_EXTRACTED TEXT_
>> start

Dumping Shorten Still On The Cards For Labor

A REPORT in The Australian shows that despite denials, Anthony Albanese remains in ALP plans as a possible leader at this year’s election; the revelation comes after Coalition scandals stayed the execution of incumbent Bill Shorten late last year, and shows that as recently as February, Labor was ready to dump him. With his rank unpopularity and the Liberals’ declining poll position, Labor will junk Shorten if it thinks change will seal victory.

It’s a powerful pointer to the periodic potency of spin over substance, but one of the facts that was lost on average punters in the hype about the ALP’s “democratic” and “inclusive” leadership selection rules — unilaterally introduced by Kevin Rudd to insulate himself from coup attempts by the colleagues who hated the sight of him, lest he won the 2013 election — is that despite the posturing and positioning of this cynical measure as an internal Labor “reform,” those leadership rules can be set aside by a simple majority vote of ALP MPs.

And late last year — if present “leader” Bill Shorten refused to resign, as he was set to do in November — the Labor caucus was prepared to do precisely that, as the fallout from the Royal Commission into the union movement and a raft of other scandals had seemingly rendered Shorten’s position untenable and, combined with the change in the leadership of the Liberal Party, looked set to invite the slaughter of the ALP if new Prime Minister Malcolm Turnbull took the government to an early election.

As I have said before, the story I broke in this column that Shorten was set to resign was grounded entirely in factual information gleaned from (and cross-checked with) multiple sources, and it is a stark illustration of the infinitely shifting nature of political life that he was able to dig in and survive in his post.

>> end

_GIVEN TASK 1_
Reproduce the records verbatim, starting at the line containing "Toggle snapping magnet icon" and ending with the final line of the records.
_GIVEN TASK 2_
Continue the column on Bill Shorten and the Labor leadership from its final sentence.

_THE DATA_
>> start

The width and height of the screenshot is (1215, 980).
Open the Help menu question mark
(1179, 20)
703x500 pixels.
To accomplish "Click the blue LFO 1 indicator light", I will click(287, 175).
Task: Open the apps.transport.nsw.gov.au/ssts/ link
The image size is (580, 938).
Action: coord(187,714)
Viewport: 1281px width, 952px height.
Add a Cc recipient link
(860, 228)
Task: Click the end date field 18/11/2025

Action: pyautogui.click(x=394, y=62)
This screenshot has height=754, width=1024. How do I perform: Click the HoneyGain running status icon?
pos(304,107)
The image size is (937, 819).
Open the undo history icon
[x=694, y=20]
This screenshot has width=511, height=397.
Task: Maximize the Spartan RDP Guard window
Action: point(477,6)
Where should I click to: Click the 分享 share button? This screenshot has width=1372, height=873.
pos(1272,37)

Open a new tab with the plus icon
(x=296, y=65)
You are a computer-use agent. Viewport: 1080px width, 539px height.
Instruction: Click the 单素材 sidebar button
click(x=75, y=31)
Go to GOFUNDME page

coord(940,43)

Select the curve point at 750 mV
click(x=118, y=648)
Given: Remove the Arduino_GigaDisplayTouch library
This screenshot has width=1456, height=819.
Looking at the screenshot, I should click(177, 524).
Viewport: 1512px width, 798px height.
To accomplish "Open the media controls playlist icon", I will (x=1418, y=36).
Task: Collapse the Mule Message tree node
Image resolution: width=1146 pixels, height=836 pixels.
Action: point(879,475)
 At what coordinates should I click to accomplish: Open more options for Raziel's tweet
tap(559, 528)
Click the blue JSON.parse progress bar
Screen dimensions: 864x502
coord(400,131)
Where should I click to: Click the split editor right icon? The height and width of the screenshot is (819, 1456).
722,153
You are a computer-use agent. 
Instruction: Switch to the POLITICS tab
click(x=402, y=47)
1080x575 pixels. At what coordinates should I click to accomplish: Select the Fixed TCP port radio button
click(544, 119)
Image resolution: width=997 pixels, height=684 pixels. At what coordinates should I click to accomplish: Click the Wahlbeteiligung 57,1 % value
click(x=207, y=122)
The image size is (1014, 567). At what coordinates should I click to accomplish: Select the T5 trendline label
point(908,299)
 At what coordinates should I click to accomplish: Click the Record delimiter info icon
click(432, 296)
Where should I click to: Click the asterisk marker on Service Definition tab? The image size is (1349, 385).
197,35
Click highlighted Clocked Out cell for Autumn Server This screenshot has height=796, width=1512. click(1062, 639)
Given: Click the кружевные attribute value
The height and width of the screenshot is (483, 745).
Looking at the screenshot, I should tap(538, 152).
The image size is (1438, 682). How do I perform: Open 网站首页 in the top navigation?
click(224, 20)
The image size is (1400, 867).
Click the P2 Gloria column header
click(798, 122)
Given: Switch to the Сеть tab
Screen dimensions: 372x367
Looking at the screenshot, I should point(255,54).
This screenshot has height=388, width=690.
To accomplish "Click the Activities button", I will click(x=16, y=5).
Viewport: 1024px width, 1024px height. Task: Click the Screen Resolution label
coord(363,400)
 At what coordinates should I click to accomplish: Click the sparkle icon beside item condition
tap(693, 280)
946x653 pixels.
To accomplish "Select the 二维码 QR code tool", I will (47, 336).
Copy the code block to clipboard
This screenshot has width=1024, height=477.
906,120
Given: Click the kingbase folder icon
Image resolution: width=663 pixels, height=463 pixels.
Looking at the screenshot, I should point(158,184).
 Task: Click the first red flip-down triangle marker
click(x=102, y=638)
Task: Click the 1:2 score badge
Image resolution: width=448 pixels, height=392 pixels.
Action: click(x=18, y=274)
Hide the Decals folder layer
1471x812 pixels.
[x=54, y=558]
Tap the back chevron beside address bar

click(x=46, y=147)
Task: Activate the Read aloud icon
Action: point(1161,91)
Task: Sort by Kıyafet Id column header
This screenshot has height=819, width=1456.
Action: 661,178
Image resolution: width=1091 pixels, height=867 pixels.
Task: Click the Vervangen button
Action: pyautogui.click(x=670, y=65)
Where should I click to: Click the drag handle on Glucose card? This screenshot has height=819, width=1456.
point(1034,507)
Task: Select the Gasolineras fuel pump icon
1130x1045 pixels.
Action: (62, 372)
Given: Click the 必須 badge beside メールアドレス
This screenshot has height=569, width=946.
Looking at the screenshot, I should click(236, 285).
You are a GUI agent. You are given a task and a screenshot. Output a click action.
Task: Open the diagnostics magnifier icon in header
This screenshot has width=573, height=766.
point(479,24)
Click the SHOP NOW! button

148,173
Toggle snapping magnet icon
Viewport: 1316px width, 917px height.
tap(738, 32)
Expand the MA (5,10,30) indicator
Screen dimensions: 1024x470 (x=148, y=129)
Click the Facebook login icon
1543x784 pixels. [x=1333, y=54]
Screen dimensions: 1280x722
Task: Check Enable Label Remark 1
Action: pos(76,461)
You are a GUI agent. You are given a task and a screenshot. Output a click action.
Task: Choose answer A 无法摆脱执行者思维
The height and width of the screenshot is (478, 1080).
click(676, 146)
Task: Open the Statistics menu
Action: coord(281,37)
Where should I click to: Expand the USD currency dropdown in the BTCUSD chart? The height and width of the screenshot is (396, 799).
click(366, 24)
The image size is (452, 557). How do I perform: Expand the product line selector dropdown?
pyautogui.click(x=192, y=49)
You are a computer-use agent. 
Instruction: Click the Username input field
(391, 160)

>> end

_WRITTEN RESPONSE 1_
Toggle snapping magnet icon
Viewport: 1316px width, 917px height.
tap(738, 32)
Expand the MA (5,10,30) indicator
Screen dimensions: 1024x470 (x=148, y=129)
Click the Facebook login icon
1543x784 pixels. [x=1333, y=54]
Screen dimensions: 1280x722
Task: Check Enable Label Remark 1
Action: pos(76,461)
You are a GUI agent. You are given a task and a screenshot. Output a click action.
Task: Choose answer A 无法摆脱执行者思维
The height and width of the screenshot is (478, 1080).
click(676, 146)
Task: Open the Statistics menu
Action: coord(281,37)
Where should I click to: Expand the USD currency dropdown in the BTCUSD chart? The height and width of the screenshot is (396, 799).
click(366, 24)
The image size is (452, 557). How do I perform: Expand the product line selector dropdown?
pyautogui.click(x=192, y=49)
You are a computer-use agent. 
Instruction: Click the Username input field
(391, 160)

_WRITTEN RESPONSE 2_
Personally, it was enormously satisfying to see Shorten spend a good deal of time in the couple of weeks following our article denying he was about to quit or be dumped; forced to confront the inevitable consequence of lacklustre performance combined with the eventual effects of a string of poorly handled issues and bad headlines — most deriving from Shorten himself — it seemed likely that the vapid, vacuous “leader” who has made no secret of the delusion that he is “destined” to be Prime Minister would instead be forced onto his sword in an ignominious humiliation and denial of that dream.

But politics is a ceaselessly changing business; the question of who would replace Shorten if he was squeezed out was quickly resolved by a public revolt against deputy leader Tanya Plibersek’s (successful) campaign to deny Labor MPs a conscience vote on the fraught issue of gay marriage: in a characteristically illiberal piece of handiwork, Plibersek saw to it that ALP members would be forced to support the change whether they liked it or not, and disqualified herself as the heir-presumptive in the process.

From that point, Anthony Albanese — who had carried more than 60% of the members’ vote against Shorten in the post-2013 leadership contest, only to be overruled by the party room — became the only potential replacement during this term of Parliament.

And the raid conducted on the home of former Special Minister of State Mal Brough, in relation to the ongoing investigation into the tawdry Peter Slipper affair sealed, for the time being, Shorten’s undeserved survival in the Labor leadership, as a united opposition assault on the government over the alleged misconduct of its ministers was launched.

Of course, it would quickly emerge that Brough was not the only target available to the ALP on this front, and five ministerial departures and a major reshuffle later, there are still signs this attack may continue to bear fruit.

2016 has been marked by the decline of the Coalition’s standing across the contingent of reputable opinion polls that are regularly conducted, a movement that has been accompanied by the collapse of Turnbull’s once-stellar personal popularity ratings, and whilst Shorten’s own numbers have correspondingly recovered to some degree, he continues to trail Turnbull by some 20 points on the “preferred PM” measure, and continues to record net personal approval figures in the -20% cohort even as Labor’s average standing across the polls, after preferences, is beginning to indicate a winning position once more.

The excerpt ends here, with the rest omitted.